Three men stood at the forefront of making us aware of the problems our species (and all other species) will face. Each made their contribution within a two-year period. The most recent and sad to say the most jaw-droppingly dreary is the over produced and under-idea'ed talking heads festival that is The 11th Hour. I toast Leonardo DiCaprio's commitment to the planet but there has to be a better way of getting this information across to people other than having experts sit in a dark blue room and solemnly intone about the fate of our dear planet. There has to be. Of course, the most famous of the crop of three is Al Gore's An Inconvenient Truth. His movie presentation of his slideshow is a success partly due to Gore's personality (I feel he would have made a good president – which is why he wasn't allowed to be). His message is clear and unequivocal. Released in September 2006, Gore's movie was chronologically trumped by a two part BBC Discovery co-production featuring a familiar figure who'd kept politics well out of his many ground breaking natural history series for forty years. Eventually, someone with a graph of shocking information convinced him to say something on the subject.

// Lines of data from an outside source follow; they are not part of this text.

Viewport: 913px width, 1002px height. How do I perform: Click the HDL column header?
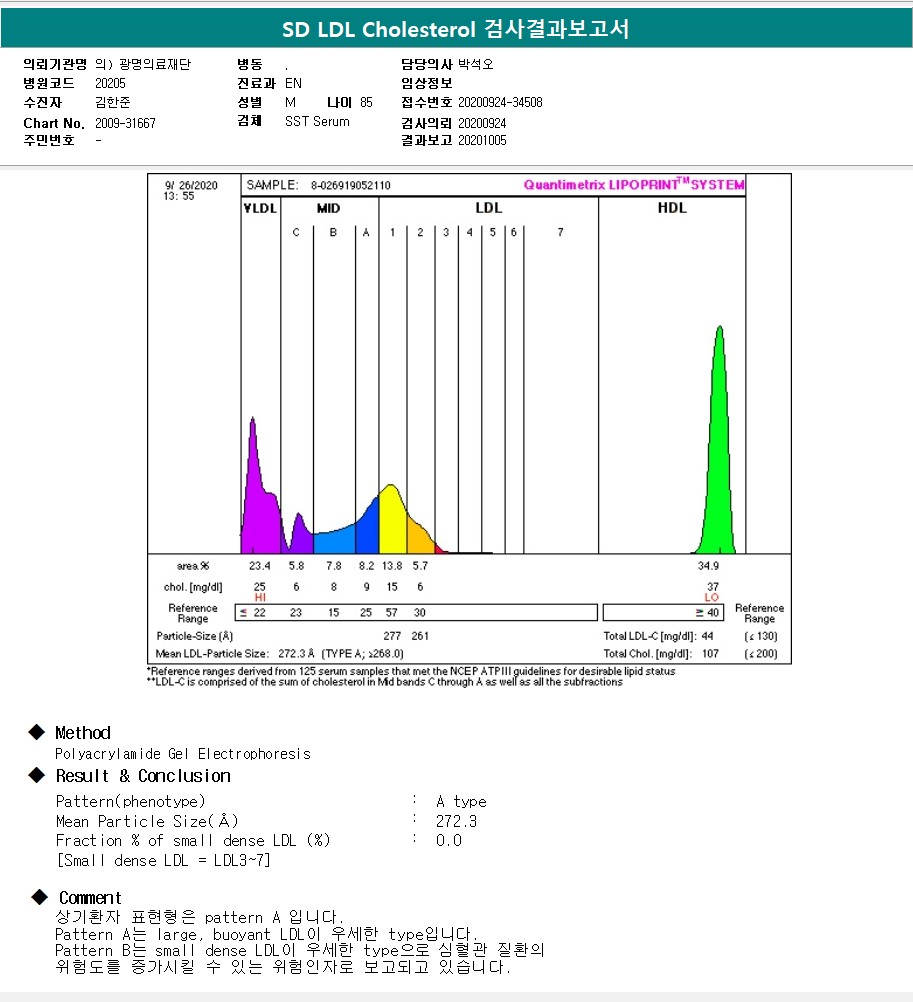[672, 208]
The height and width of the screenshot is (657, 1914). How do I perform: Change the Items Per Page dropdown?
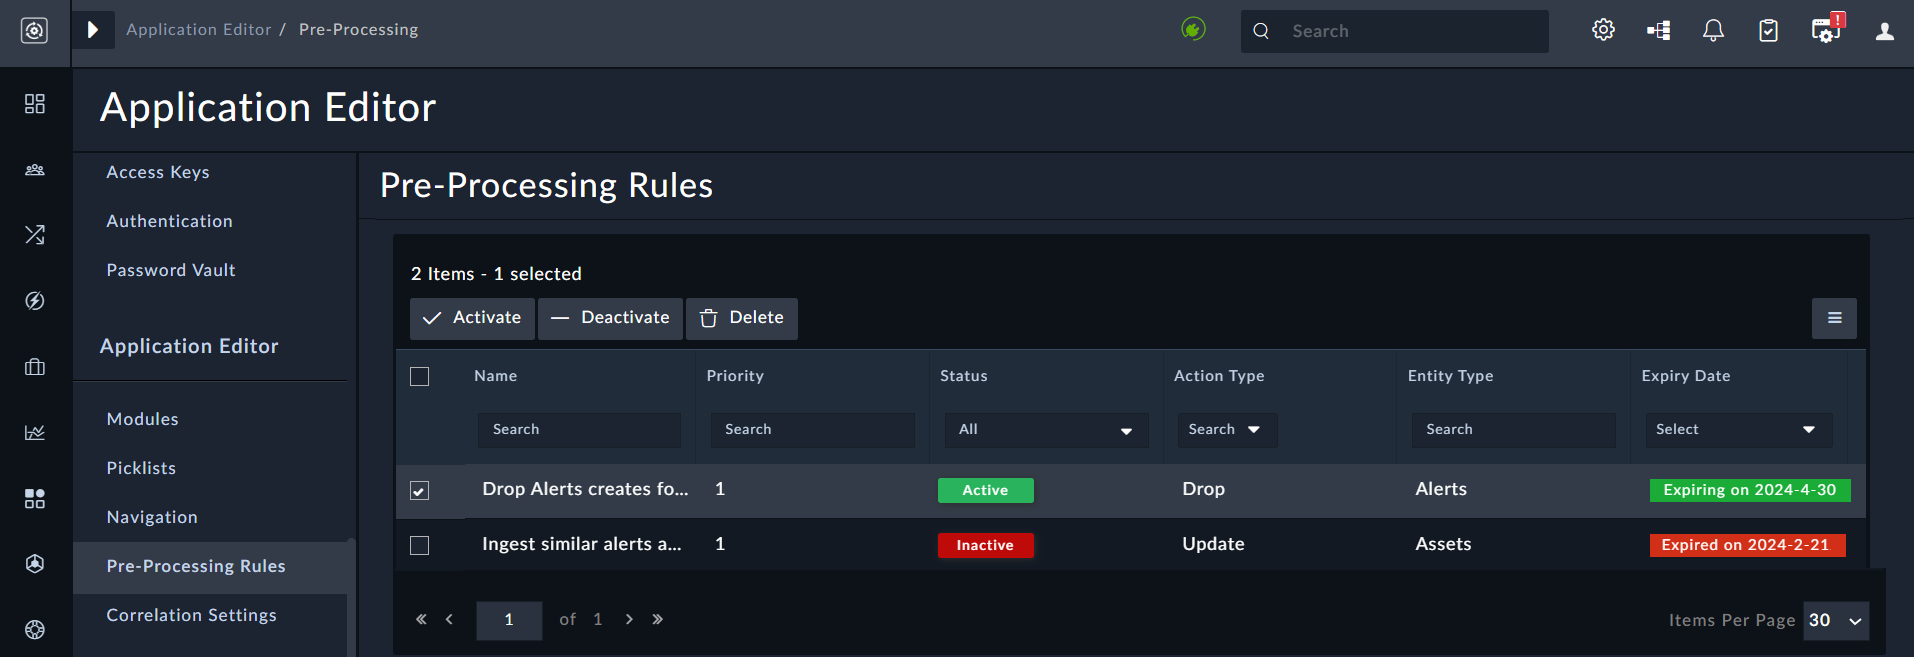point(1836,620)
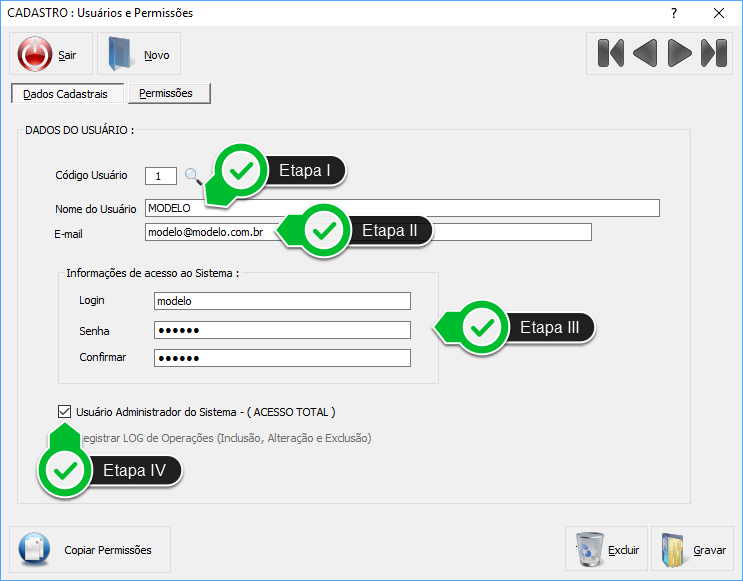The height and width of the screenshot is (581, 743).
Task: Click the Senha password field
Action: click(x=282, y=330)
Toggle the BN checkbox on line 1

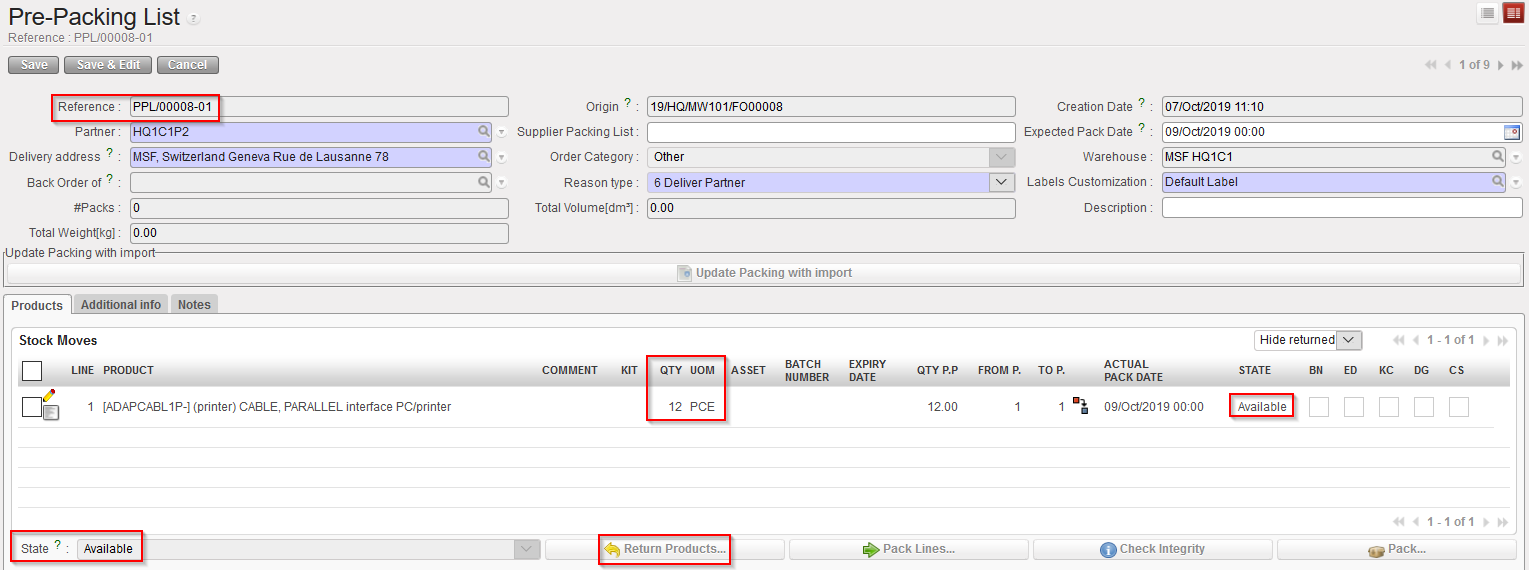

It was the BBC natural history's Supreme Being, David Attenborough, who was first out of the gate with his two-part TV special collectively known as The Truth About Climate Change now assembled to be released on DVD. Screened in May 2006, it pre-empted An Inconvenient Truth and is an altogether different animal. In 2006 Attenborough was 80 years old. What he has over Gore is not so much his years but the mileage – what he accomplished in those years. Attenborough has been our guide to all life on this planet for as long as I've been alive. He is trusted like no other broadcaster to tell the truth. His many series on the natural world have prompted awe and respect. Surely if Attenborough has his eyes opened by evidence or some concrete speculation, surely we can all benefit by trusting him and making a change in our lifestyles? That is the measure of his two-part DVD special. Will it help? The answer is yes. Even if it means you buy long life light bulbs and do nothing else. Any shift away from emitting carbon dioxide in bucket loads is a good shift however infinitesimal. And it seems fitting that a man who spent his life going "Wow!" at the wonder of this planet is first in line to give credence to the global warming threat. So how successful is the message? Let's re-cap the shows individually.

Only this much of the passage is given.